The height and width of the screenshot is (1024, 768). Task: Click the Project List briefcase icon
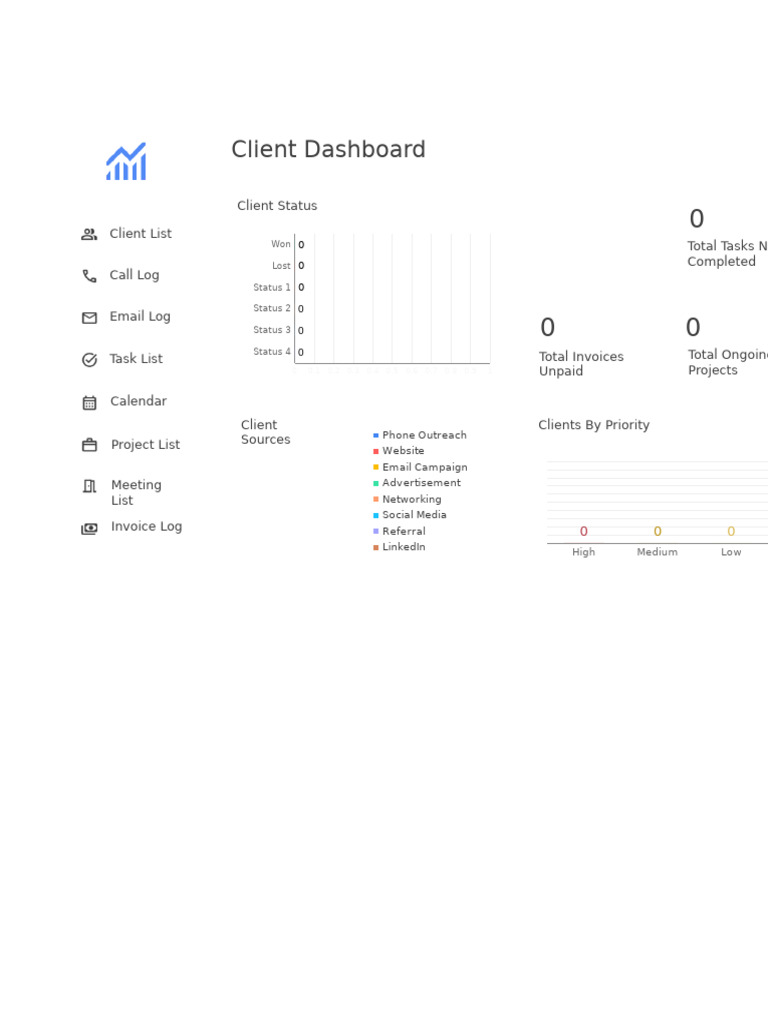[89, 445]
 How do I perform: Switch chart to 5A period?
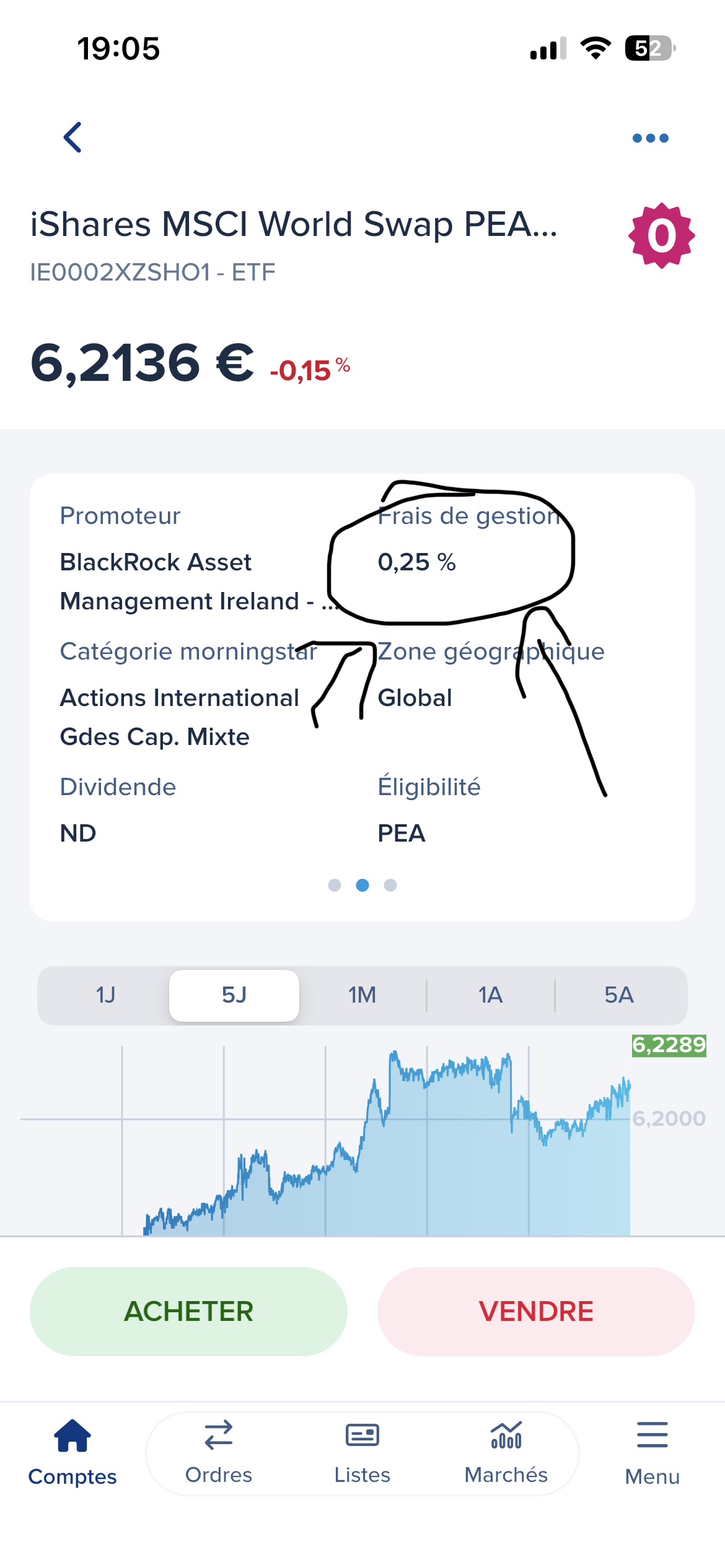coord(618,995)
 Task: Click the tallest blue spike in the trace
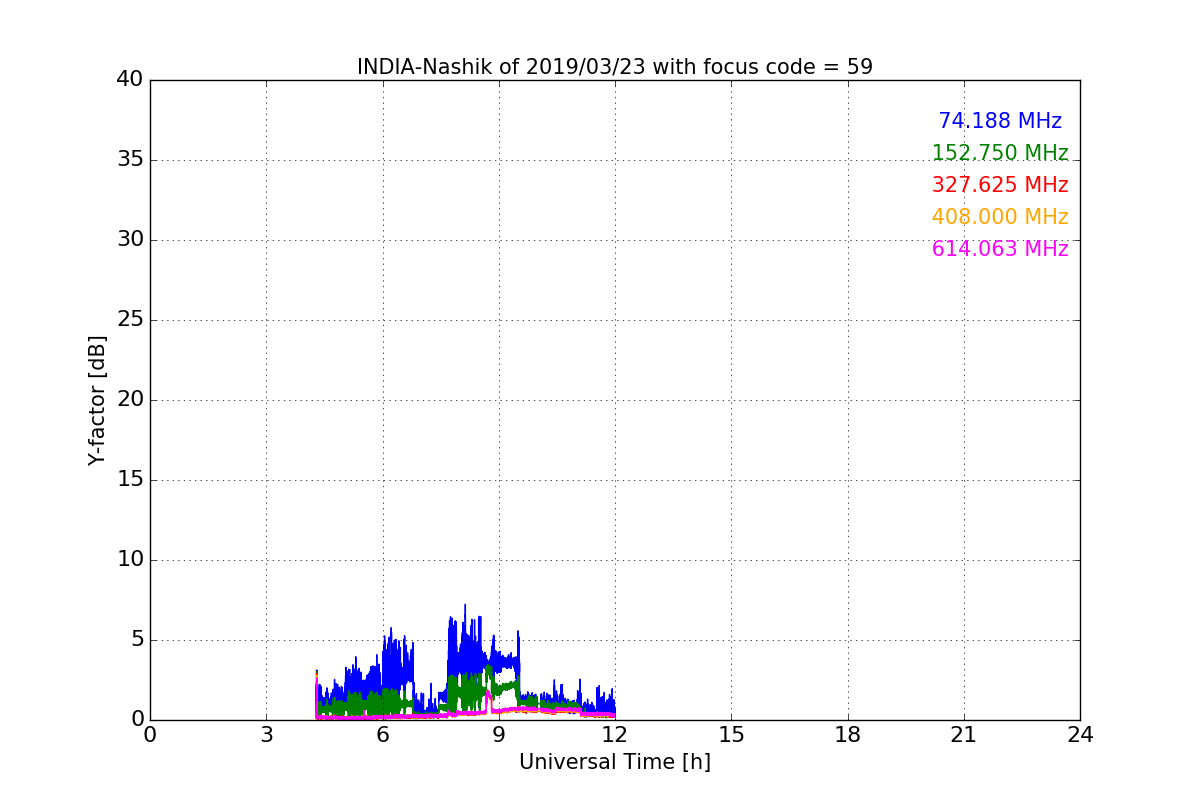click(x=464, y=607)
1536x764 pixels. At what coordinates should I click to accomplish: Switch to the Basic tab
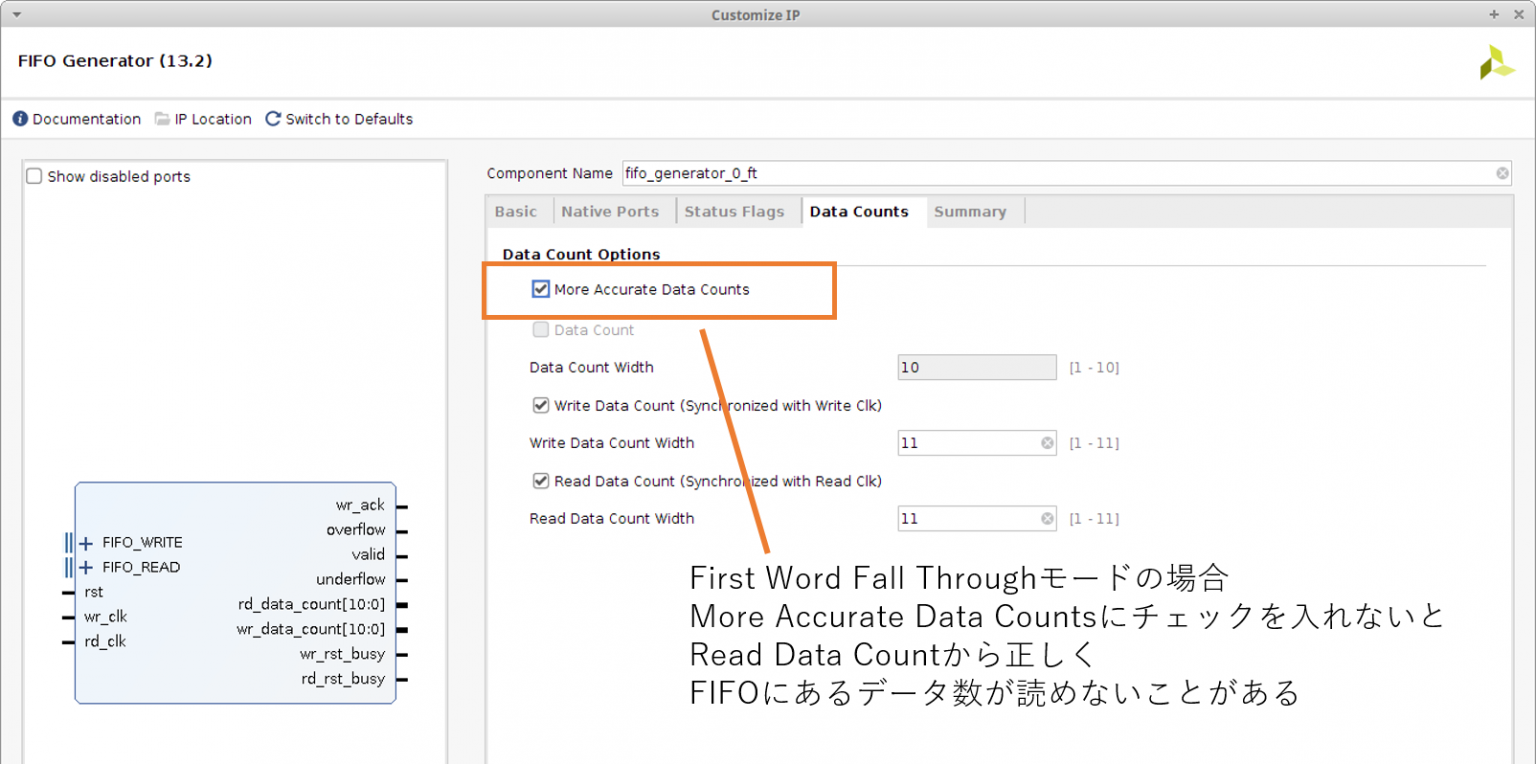[x=516, y=212]
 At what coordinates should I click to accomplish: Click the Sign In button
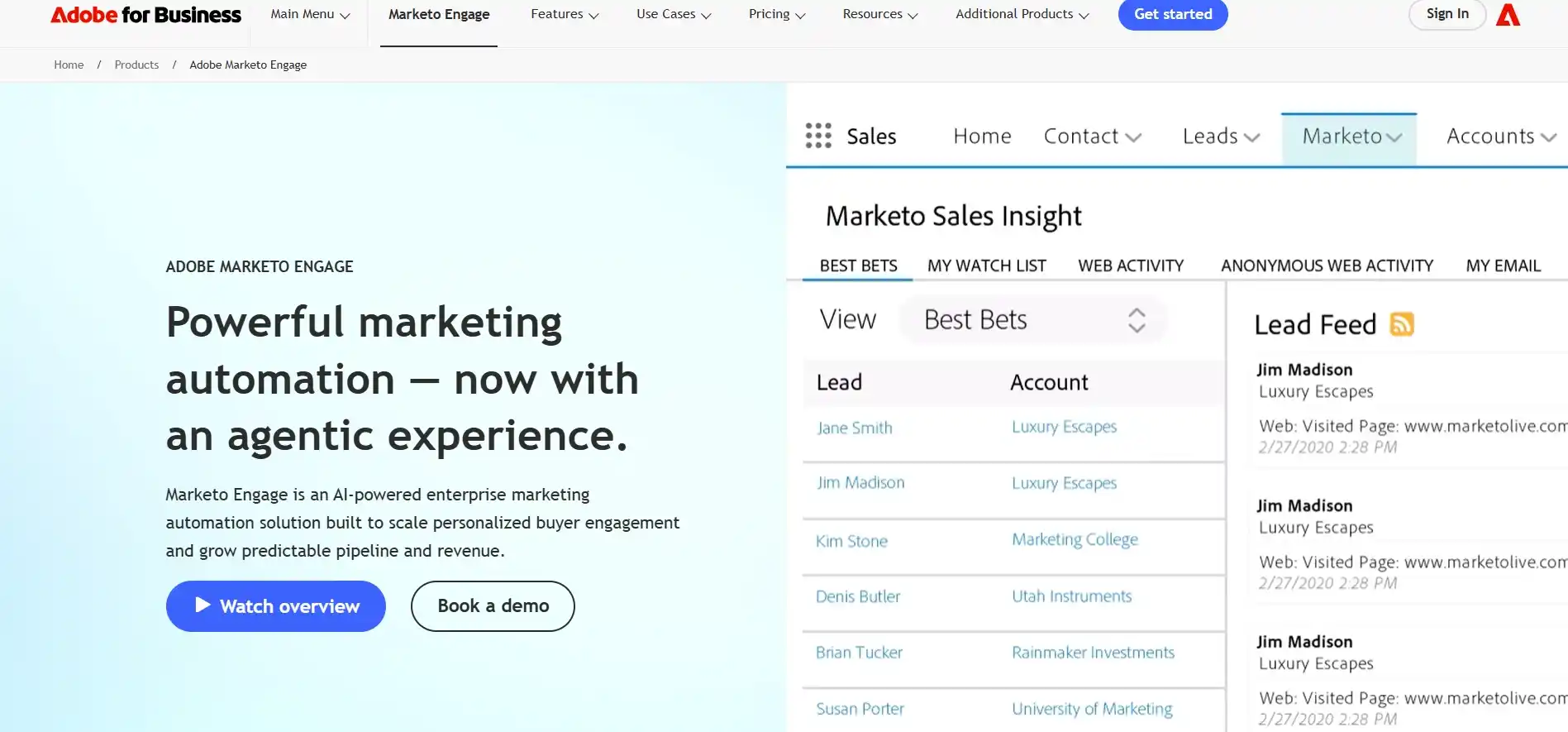click(x=1447, y=14)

→ **EXERCISE PROMPT**:
Here the job is to quote the lines from the one with "How do I perform: Switch chart to 5A period?" through the end of the material, both included, exactly; please skip the pictures.

→ **SOLUTION**:
 How do I perform: Switch chart to 5A period?
coord(618,995)
 Task: Click the tallest blue spike in the trace
click(x=464, y=607)
1536x764 pixels. At what coordinates should I click to accomplish: Switch to the Basic tab
[x=516, y=212]
 At what coordinates should I click to accomplish: Click the Sign In button
click(x=1447, y=14)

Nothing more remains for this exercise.